[Records from a dataset]
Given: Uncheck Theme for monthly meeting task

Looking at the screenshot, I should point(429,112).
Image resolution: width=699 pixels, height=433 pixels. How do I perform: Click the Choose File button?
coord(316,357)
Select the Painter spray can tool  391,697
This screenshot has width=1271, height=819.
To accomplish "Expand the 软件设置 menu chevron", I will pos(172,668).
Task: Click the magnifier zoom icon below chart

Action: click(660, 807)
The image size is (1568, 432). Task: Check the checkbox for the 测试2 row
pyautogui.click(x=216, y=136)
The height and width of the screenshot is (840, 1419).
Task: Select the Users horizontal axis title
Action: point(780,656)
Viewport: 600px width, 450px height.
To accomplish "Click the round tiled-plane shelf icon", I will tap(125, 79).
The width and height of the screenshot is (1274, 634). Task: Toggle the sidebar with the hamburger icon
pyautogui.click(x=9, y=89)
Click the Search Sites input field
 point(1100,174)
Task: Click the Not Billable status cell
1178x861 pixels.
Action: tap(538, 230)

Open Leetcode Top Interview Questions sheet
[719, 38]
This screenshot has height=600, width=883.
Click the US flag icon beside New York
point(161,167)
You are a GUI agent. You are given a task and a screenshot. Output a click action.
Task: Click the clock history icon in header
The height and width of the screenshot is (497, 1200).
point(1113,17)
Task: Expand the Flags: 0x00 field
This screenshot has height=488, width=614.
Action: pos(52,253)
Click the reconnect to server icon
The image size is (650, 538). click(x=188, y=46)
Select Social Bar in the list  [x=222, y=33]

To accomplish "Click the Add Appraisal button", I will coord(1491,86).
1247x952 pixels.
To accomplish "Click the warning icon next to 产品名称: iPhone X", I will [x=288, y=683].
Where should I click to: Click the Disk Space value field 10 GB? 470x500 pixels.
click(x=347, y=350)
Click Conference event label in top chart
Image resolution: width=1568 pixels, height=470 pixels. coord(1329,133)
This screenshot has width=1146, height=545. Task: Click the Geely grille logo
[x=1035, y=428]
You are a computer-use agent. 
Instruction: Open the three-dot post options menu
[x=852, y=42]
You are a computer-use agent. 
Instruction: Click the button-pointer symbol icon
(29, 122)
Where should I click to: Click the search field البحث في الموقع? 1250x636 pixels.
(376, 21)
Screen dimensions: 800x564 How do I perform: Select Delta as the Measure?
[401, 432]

• **Required task**
Reproduce the lines above, substituting "glyph" for "icon" and keeping everything else unchanged.

• **Completed task**
Given: Uncheck Theme for monthly meeting task

Looking at the screenshot, I should point(429,112).
Image resolution: width=699 pixels, height=433 pixels. How do I perform: Click the Choose File button?
coord(316,357)
Select the Painter spray can tool  391,697
This screenshot has width=1271, height=819.
To accomplish "Expand the 软件设置 menu chevron", I will pos(172,668).
Task: Click the magnifier zoom glyph below chart

Action: click(660, 807)
The image size is (1568, 432). Task: Check the checkbox for the 测试2 row
pyautogui.click(x=216, y=136)
The height and width of the screenshot is (840, 1419).
Task: Select the Users horizontal axis title
Action: point(780,656)
Viewport: 600px width, 450px height.
To accomplish "Click the round tiled-plane shelf glyph", I will tap(125, 79).
The width and height of the screenshot is (1274, 634). Task: Toggle the sidebar with the hamburger glyph
pyautogui.click(x=9, y=89)
Click the Search Sites input field
 point(1100,174)
Task: Click the Not Billable status cell
1178x861 pixels.
Action: tap(538, 230)

Open Leetcode Top Interview Questions sheet
[719, 38]
This screenshot has height=600, width=883.
Click the US flag glyph beside New York
point(161,167)
You are a GUI agent. You are given a task and a screenshot. Output a click action.
Task: Click the clock history glyph in header
The height and width of the screenshot is (497, 1200).
point(1113,17)
Task: Expand the Flags: 0x00 field
This screenshot has height=488, width=614.
Action: pos(52,253)
Click the reconnect to server glyph
The image size is (650, 538). click(x=188, y=46)
Select Social Bar in the list  [x=222, y=33]

To accomplish "Click the Add Appraisal button", I will coord(1491,86).
1247x952 pixels.
To accomplish "Click the warning glyph next to 产品名称: iPhone X", I will [x=288, y=683].
Where should I click to: Click the Disk Space value field 10 GB? 470x500 pixels.
click(x=347, y=350)
Click Conference event label in top chart
Image resolution: width=1568 pixels, height=470 pixels. coord(1329,133)
This screenshot has width=1146, height=545. Task: Click the Geely grille logo
[x=1035, y=428]
You are a computer-use agent. 
Instruction: Open the three-dot post options menu
[x=852, y=42]
You are a computer-use agent. 
Instruction: Click the button-pointer symbol glyph
(29, 122)
Where should I click to: Click the search field البحث في الموقع? 1250x636 pixels.
(376, 21)
Screen dimensions: 800x564 How do I perform: Select Delta as the Measure?
[401, 432]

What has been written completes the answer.